• EXERCISE REQUIREMENTS:
All entries below are to be returned in full, exactly as they stand.

Data extracted from a collection:

· · ·

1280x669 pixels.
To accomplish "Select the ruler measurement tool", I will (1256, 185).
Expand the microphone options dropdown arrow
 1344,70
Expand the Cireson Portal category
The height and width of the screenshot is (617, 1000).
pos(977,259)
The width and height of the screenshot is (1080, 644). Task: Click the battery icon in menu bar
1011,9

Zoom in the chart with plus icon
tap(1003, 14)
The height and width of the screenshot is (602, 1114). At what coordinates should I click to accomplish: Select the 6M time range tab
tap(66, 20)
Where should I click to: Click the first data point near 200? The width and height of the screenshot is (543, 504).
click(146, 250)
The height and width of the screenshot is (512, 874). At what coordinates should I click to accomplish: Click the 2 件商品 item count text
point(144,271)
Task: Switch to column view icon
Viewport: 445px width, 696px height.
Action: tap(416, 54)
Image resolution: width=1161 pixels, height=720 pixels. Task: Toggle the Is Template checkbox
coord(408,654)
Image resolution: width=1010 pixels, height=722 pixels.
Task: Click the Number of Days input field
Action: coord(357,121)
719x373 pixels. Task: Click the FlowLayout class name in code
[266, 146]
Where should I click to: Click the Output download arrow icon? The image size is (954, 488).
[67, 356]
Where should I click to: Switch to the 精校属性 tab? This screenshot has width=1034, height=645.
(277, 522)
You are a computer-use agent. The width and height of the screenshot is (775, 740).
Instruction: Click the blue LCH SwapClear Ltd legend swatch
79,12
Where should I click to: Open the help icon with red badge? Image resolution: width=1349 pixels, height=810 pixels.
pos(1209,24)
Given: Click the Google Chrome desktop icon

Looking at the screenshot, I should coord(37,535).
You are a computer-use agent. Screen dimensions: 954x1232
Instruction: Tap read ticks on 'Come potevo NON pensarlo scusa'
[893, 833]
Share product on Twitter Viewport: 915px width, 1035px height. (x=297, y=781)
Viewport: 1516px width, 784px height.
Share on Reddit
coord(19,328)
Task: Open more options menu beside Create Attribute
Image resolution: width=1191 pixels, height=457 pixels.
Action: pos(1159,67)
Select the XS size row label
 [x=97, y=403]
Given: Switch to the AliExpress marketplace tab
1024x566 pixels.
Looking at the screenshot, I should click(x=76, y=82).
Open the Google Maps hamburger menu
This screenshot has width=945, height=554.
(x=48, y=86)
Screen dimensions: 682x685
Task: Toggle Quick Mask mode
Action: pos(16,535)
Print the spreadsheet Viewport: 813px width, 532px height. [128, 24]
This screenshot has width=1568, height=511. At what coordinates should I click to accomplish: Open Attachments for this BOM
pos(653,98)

· · ·

• ANSWER BELOW:
1280x669 pixels.
To accomplish "Select the ruler measurement tool", I will (1256, 185).
Expand the microphone options dropdown arrow
 1344,70
Expand the Cireson Portal category
The height and width of the screenshot is (617, 1000).
pos(977,259)
The width and height of the screenshot is (1080, 644). Task: Click the battery icon in menu bar
1011,9

Zoom in the chart with plus icon
tap(1003, 14)
The height and width of the screenshot is (602, 1114). At what coordinates should I click to accomplish: Select the 6M time range tab
tap(66, 20)
Where should I click to: Click the first data point near 200? The width and height of the screenshot is (543, 504).
click(146, 250)
The height and width of the screenshot is (512, 874). At what coordinates should I click to accomplish: Click the 2 件商品 item count text
point(144,271)
Task: Switch to column view icon
Viewport: 445px width, 696px height.
Action: tap(416, 54)
Image resolution: width=1161 pixels, height=720 pixels. Task: Toggle the Is Template checkbox
coord(408,654)
Image resolution: width=1010 pixels, height=722 pixels.
Task: Click the Number of Days input field
Action: coord(357,121)
719x373 pixels. Task: Click the FlowLayout class name in code
[266, 146]
Where should I click to: Click the Output download arrow icon? The image size is (954, 488).
[67, 356]
Where should I click to: Switch to the 精校属性 tab? This screenshot has width=1034, height=645.
(277, 522)
You are a computer-use agent. The width and height of the screenshot is (775, 740).
Instruction: Click the blue LCH SwapClear Ltd legend swatch
79,12
Where should I click to: Open the help icon with red badge? Image resolution: width=1349 pixels, height=810 pixels.
pos(1209,24)
Given: Click the Google Chrome desktop icon

Looking at the screenshot, I should coord(37,535).
You are a computer-use agent. Screen dimensions: 954x1232
Instruction: Tap read ticks on 'Come potevo NON pensarlo scusa'
[893, 833]
Share product on Twitter Viewport: 915px width, 1035px height. (x=297, y=781)
Viewport: 1516px width, 784px height.
Share on Reddit
coord(19,328)
Task: Open more options menu beside Create Attribute
Image resolution: width=1191 pixels, height=457 pixels.
Action: pos(1159,67)
Select the XS size row label
 [x=97, y=403]
Given: Switch to the AliExpress marketplace tab
1024x566 pixels.
Looking at the screenshot, I should click(x=76, y=82).
Open the Google Maps hamburger menu
This screenshot has width=945, height=554.
(x=48, y=86)
Screen dimensions: 682x685
Task: Toggle Quick Mask mode
Action: pos(16,535)
Print the spreadsheet Viewport: 813px width, 532px height. [128, 24]
This screenshot has width=1568, height=511. At what coordinates should I click to accomplish: Open Attachments for this BOM
pos(653,98)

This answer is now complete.